Henry I. Okonta symbol
Department of Family Medicine and Primary Health Care, School of Medicine, Sefako Makgatho Health Sciences University, Pretoria, South Africa

Olukayode Adeleke symbol
Department of Family Medicine and Rural Health, Faculty of Health Sciences, Walter Sisulu University, Mthatha, South Africa

Selvandran Rangiah symbol
Department of Family Medicine, Faculty of Health Sciences, University of KwaZulu-Natal, Durban, South Africa


Govender I, Okonta HI, Adeleke O, Rangiah S. Central venous pressure line insertion for the primary health care physician. S Afr Fam Pract. 2023;65(1), a5740. https://doi.org/10.4102/safp.v65i1.5740

CPD Articles

Central venous pressure line insertion for the primary health care physician

Indiran Govender, Henry I. Okonta, Olukayode Adeleke, Selvandran Rangiah

Received: 06 Mar. 2023; Accepted: 29 Apr. 2023; Published: 08 June 2023

Copyright: © 2023. The Author(s). Licensee: AOSIS.
This is an Open Access article distributed under the terms of the Creative Commons Attribution License, which permits unrestricted use, distribution, and reproduction in any medium, provided the original work is properly cited.


Central venous access is an important procedure to understand and perform not only in the emergency unit but also for prolonged reliable venous access. All clinicians must be familiar and confident with this procedure. This paper will focus on applied anatomy in respect of common anatomical sites for venous access, the indications, the contraindications, the technique and complications that may arise following the procedure. This article is part of a series on vascular access.
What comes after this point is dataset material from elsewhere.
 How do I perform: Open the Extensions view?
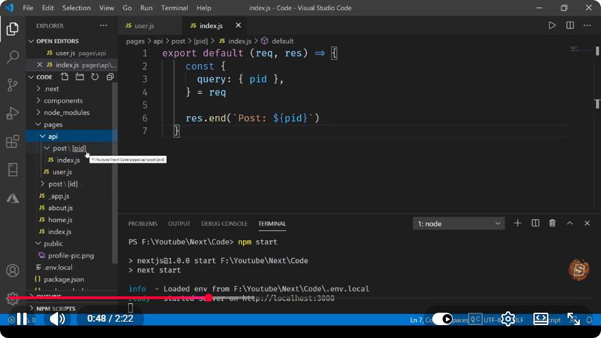[13, 141]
We have previously written on the intra osseous procedure and an article on umbilical vein catheterisation will follow.

Keywords: internal jugular vein; primary health care physician; subclavian vein; resuscitation; intra vascular assess; anatomy.
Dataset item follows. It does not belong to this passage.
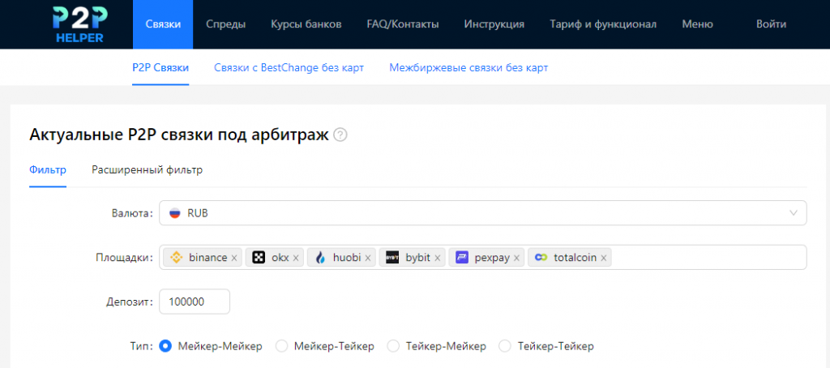Image resolution: width=830 pixels, height=368 pixels.
Task: Switch to Расширенный фильтр tab
Action: pos(147,170)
Central venous catheterisation is a common procedure whereby a central venous catheter is placed into a large central vein to facilitate various venous interventions and device insertions.1,2 It is widely used in emergency settings or for prolonged intravenous therapies for reliable venous access.3,4 This method of catheter placement into central vein lumens was first introduced by Werner Forssman in 1929, a procedure for which he was awarded the Nobel Prize in 1956.5,6,7 The technique was adapted by Sven Ivar Seldinger in 1953 and has remained a widely used and valuable procedure that has contributed significantly to the development of modern medicine for both stable and critical patients. The Seldinger technique, as it is commonly referred to, remains an essential skill and an indispensable clinical tool for healthcare practitioners.8,9 With new catheter designs, standardised techniques and ultrasound guidance, this catheter placement procedure over the decades has witnessed remarkable user improvement and reduced complications.8

Applied anatomy

The three main access sites for central venous catheterisation are the internal jugular vein, subclavian vein and the common femoral vein (Figure 1, Figure 2 and Figure 3).10 Other sites are the basilic and brachial veins that are used for peripherally inserted central vein catheters. Each anatomical site has its relative risks and benefits, and the choice of site for central venous catheterisation is based on indication for placement, patient vascular anatomy, clinician experience and preference.1

FIGURE 1: Internal jugular vein anatomy and needle placement.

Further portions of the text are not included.